Is there any reason you can't skip the confirmation step and just submit the transaction immediately?

I don't see why keeping it in a database is any more secure than keeping it in a session variable — server compromise will still give away the credit card number, but if you keep it in the session it's far less likely to be written to disk. You can encrypt it if you want, but the usefulness of this is dubious (it'll still be swapped to disk). Adding another machine to do encrypted storage doesn't help either, since the compromised machine can just ask the other one to do decrypting.

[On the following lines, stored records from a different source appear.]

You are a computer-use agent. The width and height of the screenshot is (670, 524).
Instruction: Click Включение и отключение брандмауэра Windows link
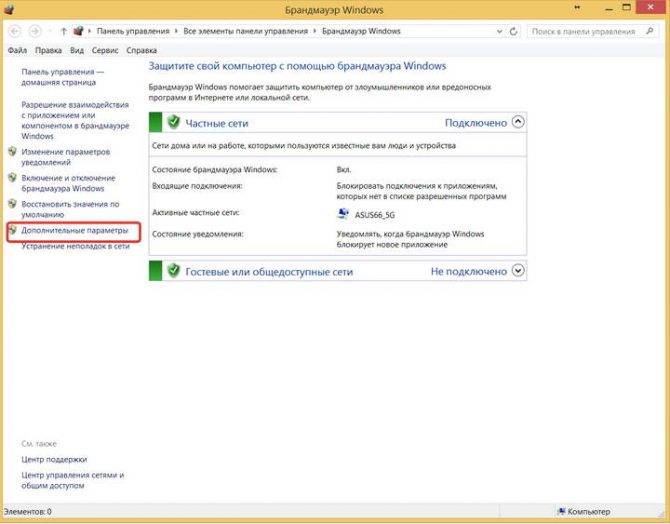point(68,183)
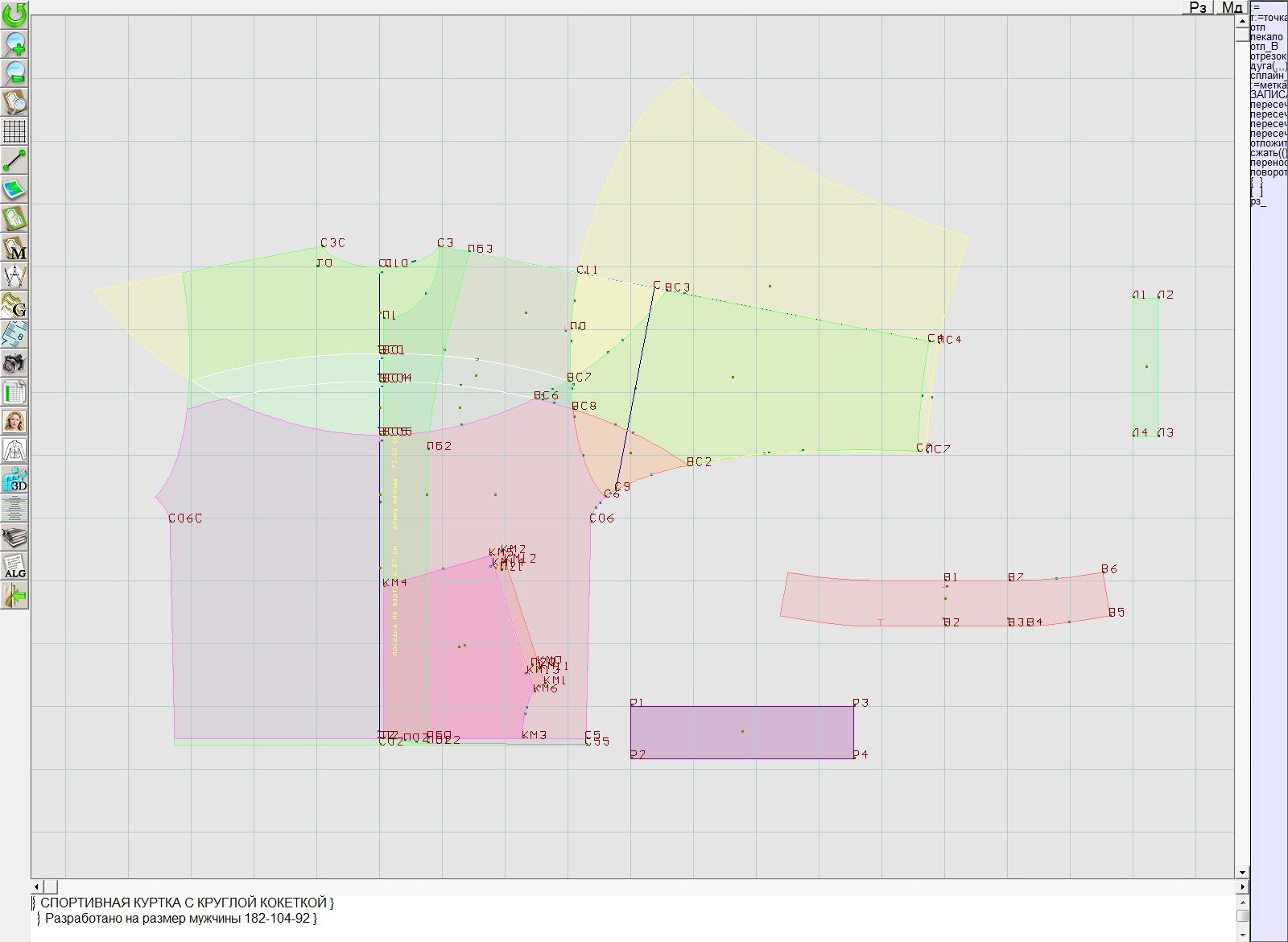Select the 'лекало' command in list
Viewport: 1288px width, 942px height.
click(1266, 37)
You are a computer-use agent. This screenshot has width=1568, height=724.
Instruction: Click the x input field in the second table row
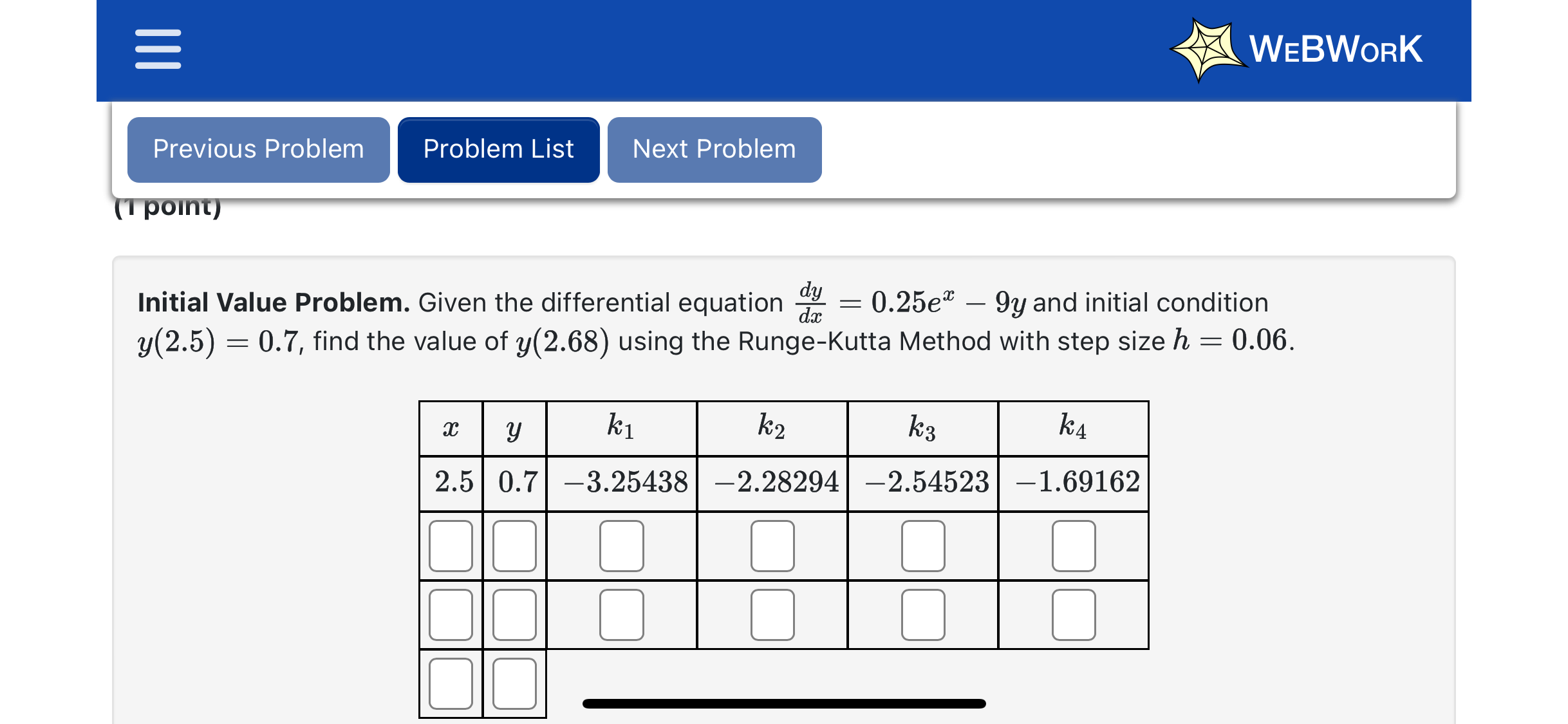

EDIT: Just thought of this:

  1. Generate a random 128-bit key. Save this in the session.
  2. Encrypt the data with the key. Send it to the client in an <input type="hidden">
  3. On confirmation, decrypt the data and submit the transaction.

An attacker needs to compromise both the client and the server to get the credit card number (such an attacker would probably have the number already anyway). An online server compromise will still get the credit card numbers of future transactions, but you can't really stop that.

EDIT: And I forgot the details. For all of these schemes (not just mine), you also need a MAC to prevent replay attacks (or Eve distracts Alice, modifies the shopping basket and billing address, and hit the "confirm" page...). In general, you want to have a MAC on all the transaction data you have (CC, CVV, transaction ID, transaction amount, billing address...).

tc.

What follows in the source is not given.